Живу один в Загорске. Был на вечерней прогулке, и такая меня тоска охватила, и впервые было так безучастно в природе; на закате месяц выходил бледный, большой и словно отворачивался, и так все-все, — облака, снег, следы зверей даже чем-то противны: столько лет занимался такой глупостью. А дома — патроны, ружья: нужно же было на детскую шалость тратить столько времени. И так всё от меня отвёртывается, или я сам отворачиваюсь... Вся жизнь собралась в одной-единственной точке, и раз я от неё оторвался, то вокруг нет ничего, и я сам будто сосланный. А поди я с В., как бы он запрыгал, заиграл, бессовестный месяц!
— Погоди, погоди, — говорил я ему, — вот придёт день, посмотрим, как ты запляшешь, когда я покажу тебе Лялю.
Свет весны всю душу просвечивает и всё, что за душой, — и рай, и за раем, дальше, в такую глубину проникают весенние лучи, где одни святые живут... Так, значит, святые-то люди от света происходят и в начале всего, там где-то за раем, только свет, и свет, и свет. И от этого райского света вышла моя любовь. Кто может отнять у людей свет зарайских стран? Так и любовь мою никто не может истребить, потому что моя любовь — свет. О, как я люблю, о, какой это свет!
Я иду в этом свете весны, и мне вспоминается почему-то свет, просиявший в подвале сапожника, хорошего человека, приютившего ангела. Когда просиял ангел — просиял и сапожник[15]
.Но почему же мне в свете весны теперь приходит в голову этот свет в подвале сапожника? Перебрав всё в своей душе, я вдруг увидел это всё как бы просиявшим и понял: я — это как сапожник — хороший человек, приютивший наказанного ангела, и этот свет мне только за то, что я не плохой, и тоже приютил у себя ангела, и помог ему, когда он страдал от воплощения в человеческий образ. Как он ужасно страдал! И я пожалел его, и приютил, и за это дана мне такая любовь, этот божественный свет. Кто может отнять его у меня?
◇ ◇ ◇ ◇
— Задание —
Продолжите текст о весеннем свете и любви, начав сразу после его последнего предложения.

— Исходные данные —
◇ ◇ ◇ ◇
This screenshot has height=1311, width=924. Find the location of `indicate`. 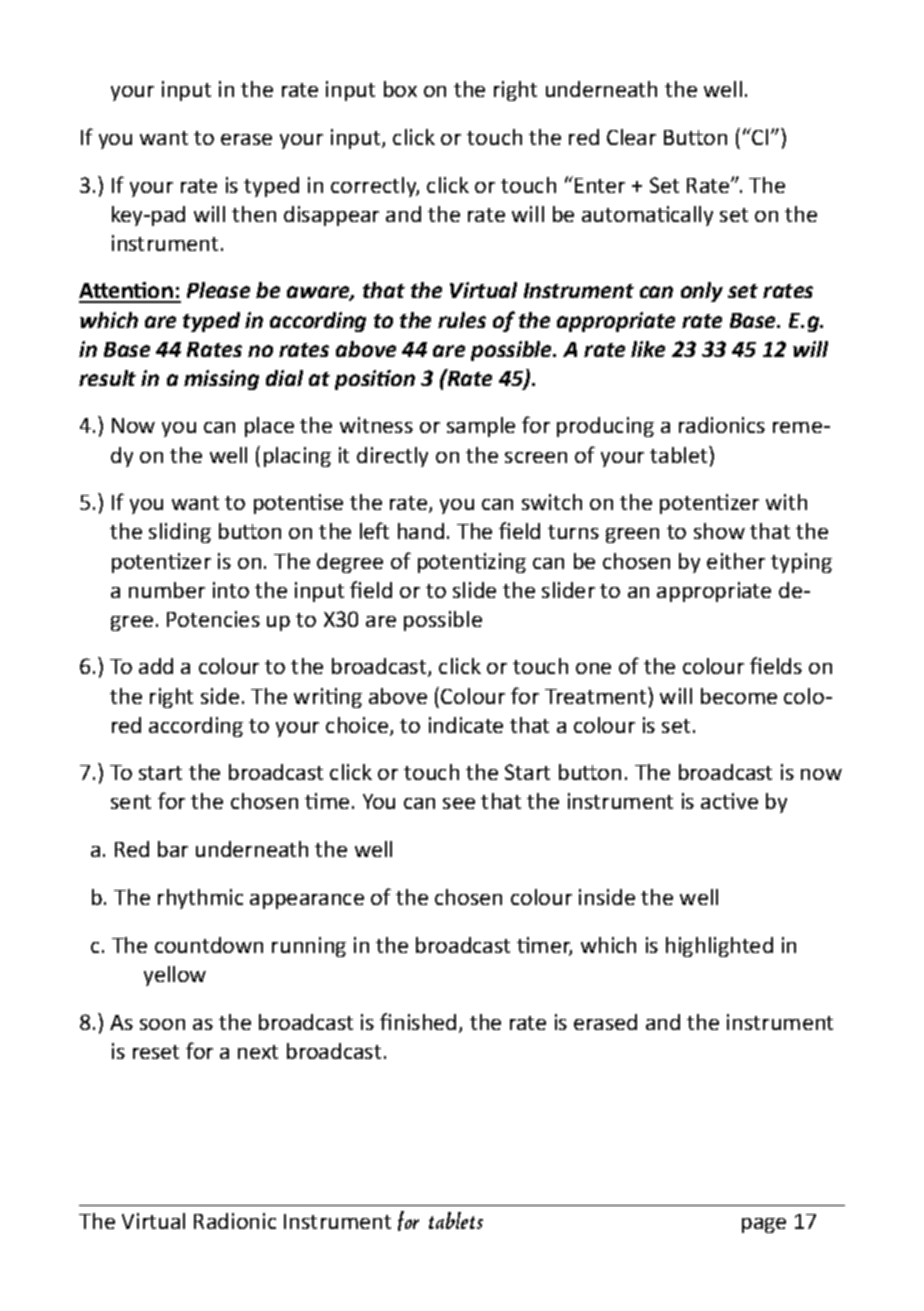

indicate is located at coordinates (466, 725).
◇ ◇ ◇ ◇
— Ответ —
Письмо (Чем люди живы). «При первом свете выхожу на Каменный мост, направляюсь пешком на Северный вокзал и, глядя на Кремль, вспоминаю твои слова: «Никогда не устаю смотреть на Кремль!» Я тоже смотрю и не устаю думать о тебе и в согласии с тобой приводить в порядок свой внутренний мир.
Сегодня я почему-то считаю себя хорошим человеком, похожим на того сапожника, который пожалел наказанного Богом ангела, страдающего в человеческой плоти. Помнишь этот чудесный свет, доставшийся сапожнику, когда его подмастерье превратился в ангела?
Смотрю на кремлёвские главы, освещаемые первоутренними лучами весеннего солнца, и думаю: откуда же этот дивный свет, если мой подмастерье ещё вместе со мной шьёт сапоги?